There was no direct evidence showing that Vernice Harris was the person who gave her 2-year-old daughter a fatal dose of methadone. But with the promise of drug and mental health treatment instead of hard time, Harris pleaded guilty last year to manslaughter. She quickly failed out of the program, and now is serving 10 years in prison.
Harris' lawyer, public defender Maureen Rowland, remains haunted by the result. Her client's right to a fair trial was overshadowed, she believes, by her agency's bent toward social work.
"Really, what good did I do her?" asked Rowland. "It showed me how misguided it is to get too involved in trying to help someone."
The case illustrates an identity crisis facing the Maryland Office of the Public Defender - a struggle highlighted by the sudden firing two weeks ago of director Nancy S. Forster.
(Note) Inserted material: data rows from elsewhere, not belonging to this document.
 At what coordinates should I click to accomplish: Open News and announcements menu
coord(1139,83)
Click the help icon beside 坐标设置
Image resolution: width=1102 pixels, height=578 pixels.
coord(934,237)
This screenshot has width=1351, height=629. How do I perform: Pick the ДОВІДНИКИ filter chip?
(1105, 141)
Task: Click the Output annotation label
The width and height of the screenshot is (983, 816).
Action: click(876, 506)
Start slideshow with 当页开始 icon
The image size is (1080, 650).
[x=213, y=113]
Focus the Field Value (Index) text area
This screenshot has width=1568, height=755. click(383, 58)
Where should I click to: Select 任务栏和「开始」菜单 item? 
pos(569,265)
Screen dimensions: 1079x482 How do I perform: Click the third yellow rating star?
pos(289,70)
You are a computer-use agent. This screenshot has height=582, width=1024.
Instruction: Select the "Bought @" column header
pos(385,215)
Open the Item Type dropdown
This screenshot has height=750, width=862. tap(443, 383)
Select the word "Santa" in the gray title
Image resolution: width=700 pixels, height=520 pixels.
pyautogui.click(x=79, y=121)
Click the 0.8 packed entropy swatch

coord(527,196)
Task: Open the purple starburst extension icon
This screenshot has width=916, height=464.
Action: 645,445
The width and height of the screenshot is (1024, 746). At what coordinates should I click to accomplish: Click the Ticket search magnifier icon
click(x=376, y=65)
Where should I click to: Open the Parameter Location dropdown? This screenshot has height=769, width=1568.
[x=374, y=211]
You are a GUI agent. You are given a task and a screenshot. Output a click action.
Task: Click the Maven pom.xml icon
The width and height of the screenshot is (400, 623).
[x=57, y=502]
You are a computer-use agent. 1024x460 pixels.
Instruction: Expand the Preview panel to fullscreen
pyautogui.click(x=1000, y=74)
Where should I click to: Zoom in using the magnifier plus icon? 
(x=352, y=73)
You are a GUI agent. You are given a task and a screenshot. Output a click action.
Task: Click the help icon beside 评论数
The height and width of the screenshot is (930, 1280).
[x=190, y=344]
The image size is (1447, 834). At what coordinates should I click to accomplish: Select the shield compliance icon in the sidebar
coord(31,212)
Should the agency's 500 attorneys and hundreds of support staff focus solely on legal duties, or strive for loftier goals, such as reducing crime and rehabilitating criminals?
Forster was considered one of the country's most socially progressive public defenders, but her oversight board wanted a more streamlined approach, a view given new urgency by the shrinking state budget.
Many of Rowland's colleagues believe in the holistic, community-based approach Forster favored. Working from a storefront office on Park Heights Avenue, Natalie Finegar said she helps criminal defendants with "whatever they need."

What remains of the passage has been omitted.